I got out of the car. Vehicles whizzed past just feet away as I edged forward toward the car we’d hit. Its trunk was completely smashed in, its back windshield shattered. A woman sat behind the wheel with the window down, talking rapidly into her phone.

“Please,” I said. “My mom needs help. Can you call 911?”

The woman ignored me. Hot rage began amassing in my throat. My heart was like a hummingbird, vibrating in my chest.

I turned around and limped back alongside our car, ignoring the crumpled hood. A station wagon had rammed into our rear bumper, its hood sliding partially underneath our car’s back end. The driver of the station wagon was talking urgently on her phone.

“Please, can you call 911?” I shouted over the noise of the traffic.

She ignored me. The rage swelled. Electricity jolted through my brain, disorienting me. An 18-wheeler sped past, horn bellowing, missing me only by a couple of feet. I looked down and realized my entire body was shaking violently.

I got back in the car with Mom and rummaged under my seat for my phone. Mom had managed to get unbuckled, but that was about it. Her eyes were half-closed, and she was struggling to breathe. My face felt hot as I wondered exactly how many pills she had taken. Were her ribs broken? Was she going to be arrested? I started to cry.

I heard the sirens before I saw the ambulance.

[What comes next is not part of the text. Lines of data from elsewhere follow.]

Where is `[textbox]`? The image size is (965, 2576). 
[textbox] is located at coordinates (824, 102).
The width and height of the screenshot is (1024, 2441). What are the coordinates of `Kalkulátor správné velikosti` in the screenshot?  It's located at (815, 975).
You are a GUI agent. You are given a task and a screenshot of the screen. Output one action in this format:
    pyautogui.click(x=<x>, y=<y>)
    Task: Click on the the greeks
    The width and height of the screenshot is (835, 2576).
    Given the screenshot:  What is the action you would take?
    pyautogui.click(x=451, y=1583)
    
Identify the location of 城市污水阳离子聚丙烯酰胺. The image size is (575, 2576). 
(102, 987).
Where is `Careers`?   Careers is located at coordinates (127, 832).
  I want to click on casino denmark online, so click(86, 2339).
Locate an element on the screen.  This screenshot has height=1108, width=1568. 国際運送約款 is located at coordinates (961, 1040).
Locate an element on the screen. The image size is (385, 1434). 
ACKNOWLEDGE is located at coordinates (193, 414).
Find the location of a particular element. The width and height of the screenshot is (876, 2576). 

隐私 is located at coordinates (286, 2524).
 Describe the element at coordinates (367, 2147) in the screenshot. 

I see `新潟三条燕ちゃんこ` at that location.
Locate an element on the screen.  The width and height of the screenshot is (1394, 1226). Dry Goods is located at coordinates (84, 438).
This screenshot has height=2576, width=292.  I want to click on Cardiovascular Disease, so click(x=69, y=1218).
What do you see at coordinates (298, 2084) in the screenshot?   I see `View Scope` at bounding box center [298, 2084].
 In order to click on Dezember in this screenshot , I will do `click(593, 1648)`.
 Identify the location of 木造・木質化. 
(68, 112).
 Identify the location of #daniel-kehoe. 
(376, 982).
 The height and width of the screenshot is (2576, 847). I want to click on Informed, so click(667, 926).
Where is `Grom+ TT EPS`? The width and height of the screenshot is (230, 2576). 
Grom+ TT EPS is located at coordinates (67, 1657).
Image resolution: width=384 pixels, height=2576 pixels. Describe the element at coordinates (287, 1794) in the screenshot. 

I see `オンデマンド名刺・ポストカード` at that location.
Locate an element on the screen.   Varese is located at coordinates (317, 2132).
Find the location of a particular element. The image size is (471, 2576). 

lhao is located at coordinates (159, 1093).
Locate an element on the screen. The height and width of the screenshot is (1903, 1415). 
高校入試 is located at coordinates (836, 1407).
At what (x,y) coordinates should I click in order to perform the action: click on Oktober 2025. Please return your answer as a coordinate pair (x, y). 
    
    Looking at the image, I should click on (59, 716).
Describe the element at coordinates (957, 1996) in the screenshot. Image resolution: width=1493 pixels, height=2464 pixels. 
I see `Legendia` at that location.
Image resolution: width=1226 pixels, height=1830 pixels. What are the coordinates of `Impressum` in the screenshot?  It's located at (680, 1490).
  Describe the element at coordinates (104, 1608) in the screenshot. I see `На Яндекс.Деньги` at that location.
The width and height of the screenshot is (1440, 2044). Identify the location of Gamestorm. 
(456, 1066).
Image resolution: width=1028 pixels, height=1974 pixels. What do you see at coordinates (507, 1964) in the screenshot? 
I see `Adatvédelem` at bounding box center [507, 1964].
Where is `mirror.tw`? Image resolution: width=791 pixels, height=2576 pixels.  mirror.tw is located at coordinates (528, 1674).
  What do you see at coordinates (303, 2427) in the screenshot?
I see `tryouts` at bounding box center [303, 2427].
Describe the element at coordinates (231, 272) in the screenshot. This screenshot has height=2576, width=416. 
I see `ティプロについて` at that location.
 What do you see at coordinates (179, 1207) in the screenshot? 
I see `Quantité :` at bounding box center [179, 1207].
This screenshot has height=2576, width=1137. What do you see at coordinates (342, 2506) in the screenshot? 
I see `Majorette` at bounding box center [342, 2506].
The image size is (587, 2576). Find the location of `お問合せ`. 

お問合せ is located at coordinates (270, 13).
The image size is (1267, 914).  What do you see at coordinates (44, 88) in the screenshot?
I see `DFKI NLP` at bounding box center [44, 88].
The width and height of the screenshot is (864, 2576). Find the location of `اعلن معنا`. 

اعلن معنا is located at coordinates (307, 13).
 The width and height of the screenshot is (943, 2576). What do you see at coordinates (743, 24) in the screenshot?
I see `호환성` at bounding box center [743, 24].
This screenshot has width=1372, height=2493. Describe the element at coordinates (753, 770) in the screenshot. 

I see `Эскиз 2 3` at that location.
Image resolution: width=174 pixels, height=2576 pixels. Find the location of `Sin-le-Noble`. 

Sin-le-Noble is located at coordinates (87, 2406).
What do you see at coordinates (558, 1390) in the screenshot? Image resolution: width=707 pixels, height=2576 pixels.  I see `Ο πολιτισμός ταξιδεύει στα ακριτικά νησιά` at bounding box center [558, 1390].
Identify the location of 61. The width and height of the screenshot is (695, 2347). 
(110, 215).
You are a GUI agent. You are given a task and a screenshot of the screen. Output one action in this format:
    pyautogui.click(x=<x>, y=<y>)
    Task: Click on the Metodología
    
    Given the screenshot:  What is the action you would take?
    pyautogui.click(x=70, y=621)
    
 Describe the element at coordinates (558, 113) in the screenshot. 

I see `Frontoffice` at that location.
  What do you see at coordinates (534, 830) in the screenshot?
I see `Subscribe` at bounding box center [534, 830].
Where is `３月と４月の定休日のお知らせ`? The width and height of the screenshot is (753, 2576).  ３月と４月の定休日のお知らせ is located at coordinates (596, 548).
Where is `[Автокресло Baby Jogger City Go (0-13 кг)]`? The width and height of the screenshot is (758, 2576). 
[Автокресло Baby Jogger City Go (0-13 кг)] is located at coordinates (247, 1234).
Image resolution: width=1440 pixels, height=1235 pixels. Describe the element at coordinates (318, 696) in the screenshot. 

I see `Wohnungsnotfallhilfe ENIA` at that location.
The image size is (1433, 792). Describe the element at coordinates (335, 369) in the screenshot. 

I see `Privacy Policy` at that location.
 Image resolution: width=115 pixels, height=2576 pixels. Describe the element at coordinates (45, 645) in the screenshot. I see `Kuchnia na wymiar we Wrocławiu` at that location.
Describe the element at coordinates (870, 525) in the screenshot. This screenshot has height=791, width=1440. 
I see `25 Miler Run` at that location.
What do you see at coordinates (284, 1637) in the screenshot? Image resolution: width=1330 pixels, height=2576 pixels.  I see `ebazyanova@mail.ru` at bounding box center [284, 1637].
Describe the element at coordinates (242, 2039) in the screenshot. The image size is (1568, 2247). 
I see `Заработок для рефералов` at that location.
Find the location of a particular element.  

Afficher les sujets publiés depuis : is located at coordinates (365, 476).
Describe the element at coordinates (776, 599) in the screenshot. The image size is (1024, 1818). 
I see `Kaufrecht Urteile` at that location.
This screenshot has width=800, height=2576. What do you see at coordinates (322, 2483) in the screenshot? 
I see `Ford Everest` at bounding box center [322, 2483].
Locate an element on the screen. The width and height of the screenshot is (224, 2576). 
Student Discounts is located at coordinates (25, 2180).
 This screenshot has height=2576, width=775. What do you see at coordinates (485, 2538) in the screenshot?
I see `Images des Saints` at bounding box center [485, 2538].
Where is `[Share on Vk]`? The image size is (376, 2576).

They roared up beside us, followed by about a dozen fire trucks. Now that they were blocking traffic, I opened my door again and waved at the nearest firefighter.

He walked over to me, tall and broad in his yellow suit, and knelt down on the heat-radiating asphalt.

“Are you hurt anywhere?” His voice was calming, almost as if he were about to start laughing, but not in a mocking way.

“My leg, a little,” I said. “But my mom is…”

“They’re taking care of her,” he said. I turned around. In the few seconds I’d had my back turned, paramedics had opened the driver’s side door. One of them was talking to my mom, reaching into the car to prod her chest and arms.

“This isn’t so bad,” my firefighter said. He had taken my leg in his hand to examine the cut. “Might need a stitch or two, but we’ll let them decide that later. Hey, did you hear they discovered aliens today?” He cleaned the cut and bandaged it in seconds, telling me the whole time about the pictures of the alien vessel he’d seen online. I pretended I hadn’t heard, saying “wow” in the right places as he talked. “That’ll do it. Just sit here until I come get you.” He closed my door and walked away to talk to the ambulance driver. My anxiety was gone now. I felt unnaturally calm.

Two women helped Mom onto a stretcher, clutching her arms so tight I knew they’d leave marks. She bruised like a peach. Fear swept through my body once more, and my eyes stung. I looked around again for my phone, but it must have disappeared into a wormhole. I watched in the sideview mirror as the paramedics lifted Mom’s stretcher into the back of the ambulance.

My firefighter came back and opened my door. “Ok, you’re going to ride with your mom,” he said. I got out, and he put a hand on my shoulder, steering me to the ambulance.

“Thank you,” I said as he turned me over to a paramedic. She motioned toward a seat behind the driver. I slid past Mom on her stretcher, sat down, and buckled my seatbelt as we began to move. The paramedic put a mask over Mom’s face, then turned to me.

“Hey, you alright? This must be pretty scary for you.”

She seemed to think I was several years younger than I actually was. It didn’t matter. I nodded. The fear had abated again. I felt numb, but I knew I should be scared.

“You ever hear that old song? ‘Raindrops on roses and whiskers on kittens…’ It helps when you feel upset or scared to think about the things you love most.”

My eyes were still fixed on my mom’s face. Her eyes were closed, but I could see she was in pain. “Like what?”

She concentrated on her work for a moment, poking Mom with a needle. “Like, I don’t know, what’s your favorite animal?”

“Giraffes,” I said. “They’re gonna clone a lady friend for Ol’ Willy any day now.”